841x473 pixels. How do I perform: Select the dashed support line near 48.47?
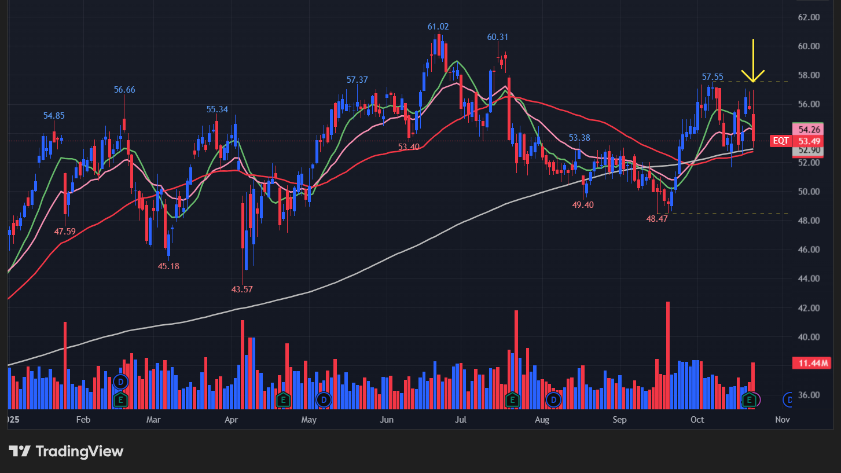[x=724, y=213]
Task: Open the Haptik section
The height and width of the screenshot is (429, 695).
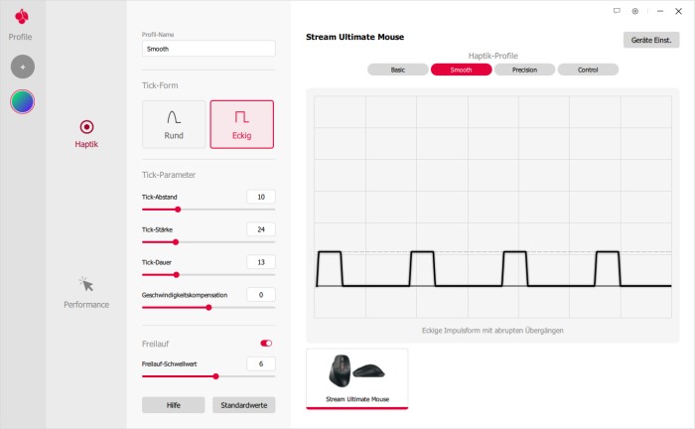Action: (86, 133)
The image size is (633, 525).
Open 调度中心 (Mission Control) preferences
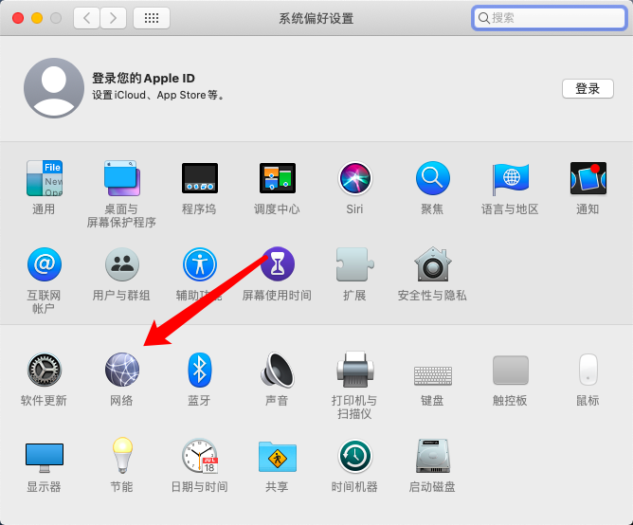(277, 178)
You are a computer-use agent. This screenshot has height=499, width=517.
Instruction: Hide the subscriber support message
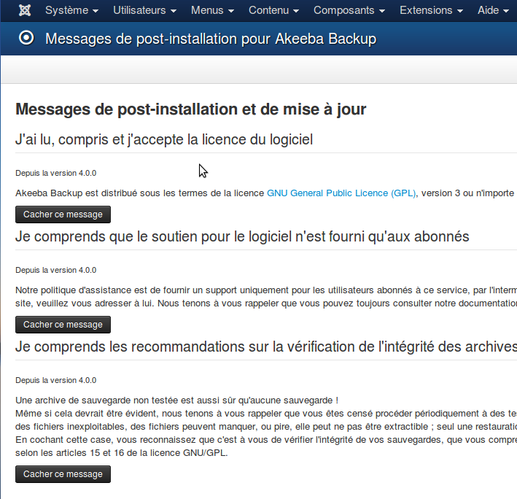(63, 325)
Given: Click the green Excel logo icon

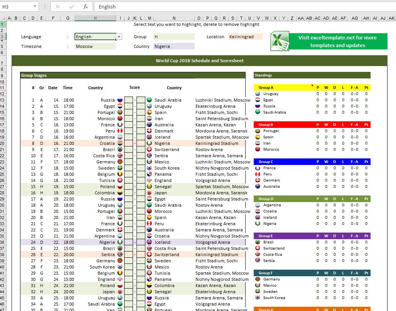Looking at the screenshot, I should (x=280, y=41).
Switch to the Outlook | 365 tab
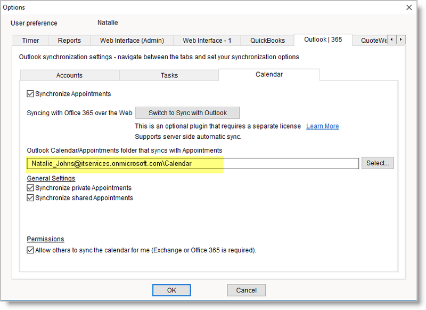 [x=323, y=39]
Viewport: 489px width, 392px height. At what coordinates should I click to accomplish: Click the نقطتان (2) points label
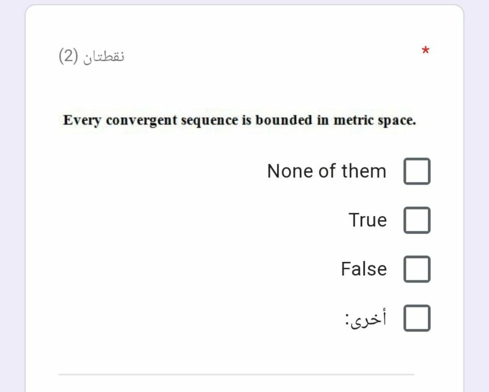(91, 55)
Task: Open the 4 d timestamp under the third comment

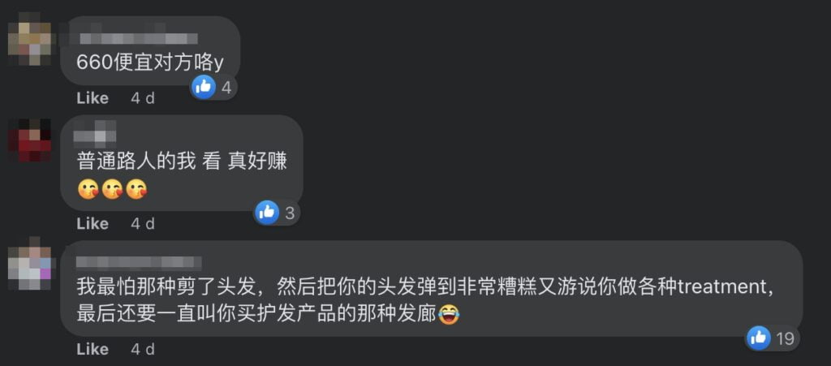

———

• **Set exercise**:
Please reproduce the listing above line for line without any changes, leaving out the pictures.

• **Response**:
841x473 pixels. How do I perform: Select the dashed support line near 48.47?
[x=724, y=213]
Task: Open the Haptik section
The height and width of the screenshot is (429, 695).
Action: (86, 133)
The image size is (633, 525).
Open 调度中心 (Mission Control) preferences
(277, 178)
You are a computer-use agent. This screenshot has height=499, width=517.
Instruction: Hide the subscriber support message
(63, 325)
Given: Click the green Excel logo icon

Looking at the screenshot, I should (x=280, y=41).
Switch to the Outlook | 365 tab
 [x=323, y=39]
Viewport: 489px width, 392px height. At what coordinates should I click to accomplish: Click the نقطتان (2) points label
(91, 55)
Task: Open the 4 d timestamp under the third comment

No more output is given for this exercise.